David Reinhard: Immune to Reality

David Reinhard — not surprisingly — leaps to the defense of prosecutors in a column about the Pearl District drug dealers my letter to the editor yesterday addressed.

He feints, at first, expressing surprise that the three young men got immunity in exchange for testimony against the guy who stole half a pound of marijuana from them at gunpoint, but then assures the reader this sort of thing happens all the time, and that prosecutors assured him “they got no deal” because of their background or social class. This was my response:

In his column about the Pearl District drug dealers, David Reinhard writes that prosecutors told him they forced immunity on the teens in order to get them to testify against the man who robbed them of half a pound of marijuana. The robber’s car was seen fleeing the crime. The teenager’s cell phones were found in his possession. Was the testimony of all three drug dealers needed to convict him? Or should immunity have been given to one of the teens, who could have provided testimony on both the robbery and the dealing charges against the others? This wasn’t a possession case where someone had a couple of joints for personal use.

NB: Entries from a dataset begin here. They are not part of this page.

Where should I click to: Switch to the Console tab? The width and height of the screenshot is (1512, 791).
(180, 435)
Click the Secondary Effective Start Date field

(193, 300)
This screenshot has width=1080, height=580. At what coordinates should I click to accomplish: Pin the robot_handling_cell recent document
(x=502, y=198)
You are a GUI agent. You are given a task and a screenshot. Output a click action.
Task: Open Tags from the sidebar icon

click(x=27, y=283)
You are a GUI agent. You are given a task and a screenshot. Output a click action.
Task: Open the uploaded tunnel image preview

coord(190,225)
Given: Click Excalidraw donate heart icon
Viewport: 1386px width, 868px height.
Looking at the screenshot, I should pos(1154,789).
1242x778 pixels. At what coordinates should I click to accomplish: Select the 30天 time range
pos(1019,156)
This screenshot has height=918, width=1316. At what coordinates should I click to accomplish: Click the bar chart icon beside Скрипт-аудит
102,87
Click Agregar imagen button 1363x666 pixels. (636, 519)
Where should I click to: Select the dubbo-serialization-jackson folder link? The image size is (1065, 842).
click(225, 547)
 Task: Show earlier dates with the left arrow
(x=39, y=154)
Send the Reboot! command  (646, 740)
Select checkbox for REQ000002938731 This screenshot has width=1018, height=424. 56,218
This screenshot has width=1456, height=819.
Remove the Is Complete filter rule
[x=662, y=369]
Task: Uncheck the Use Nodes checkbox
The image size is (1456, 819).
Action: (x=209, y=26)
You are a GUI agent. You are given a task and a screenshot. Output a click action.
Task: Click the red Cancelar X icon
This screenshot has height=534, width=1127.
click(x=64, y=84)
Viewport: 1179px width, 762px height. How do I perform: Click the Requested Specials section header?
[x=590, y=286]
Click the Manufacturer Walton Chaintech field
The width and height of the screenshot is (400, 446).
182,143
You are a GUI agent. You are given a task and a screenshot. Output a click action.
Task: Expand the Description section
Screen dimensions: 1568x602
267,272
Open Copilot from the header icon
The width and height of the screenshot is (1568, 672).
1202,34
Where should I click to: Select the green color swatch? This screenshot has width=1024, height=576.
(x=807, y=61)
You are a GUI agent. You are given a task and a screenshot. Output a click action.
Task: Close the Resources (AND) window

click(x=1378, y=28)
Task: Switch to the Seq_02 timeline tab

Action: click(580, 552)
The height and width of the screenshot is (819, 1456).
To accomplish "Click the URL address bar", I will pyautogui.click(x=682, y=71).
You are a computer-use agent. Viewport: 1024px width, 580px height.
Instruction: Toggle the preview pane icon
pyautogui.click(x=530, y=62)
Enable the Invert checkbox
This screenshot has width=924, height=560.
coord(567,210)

Mr. Reinhard facetiously asks if the police should have been set upon the customers of the dealers or if he was just being “old-fashioned.” The real question — as I pointed out in my letter of last week — was “What about the suppliers?”

Maybe it’s just not mentioned in the article, but was part of the immunity deal providing information about who’d been providing the thousands of dollars of marijuana the kids had been selling? Or was that door just left closed.

With immunity, are the guys just assumed to stop dealing? A criminal conviction would usually be followed by probation.

Did the police search the condo and the houses of the other kids to see if there were more drugs? You’d think that if they’d search Damon Stoudamire’s house they would.

As for the assertion that race and class needed to be pointed out to the prosecutors in order for them to play a role in the case, Mr. Reinhard has to be stoned to make that assertion. The robbery happened in the Pearl District. The condo owner — and father of one of the teens — served on a board appointed by the governor. Prosecutors aren’t idiots. They know who’s who in the city, and they can make judgments about which battles to fight and which ones to lay down without having to be threatened or wheedled. For Mr. Reinhard to pretend otherwise is simply disingenuous and gullible.

Really. A columnist from the state’s largest newspaper asked the prosecutors if they’d been prejudicial in their handling of the case and they said “No! We’d never, ever, do that sort of thing.” I’m sure if they had, they would have confessed under Reinhard’s withering gaze.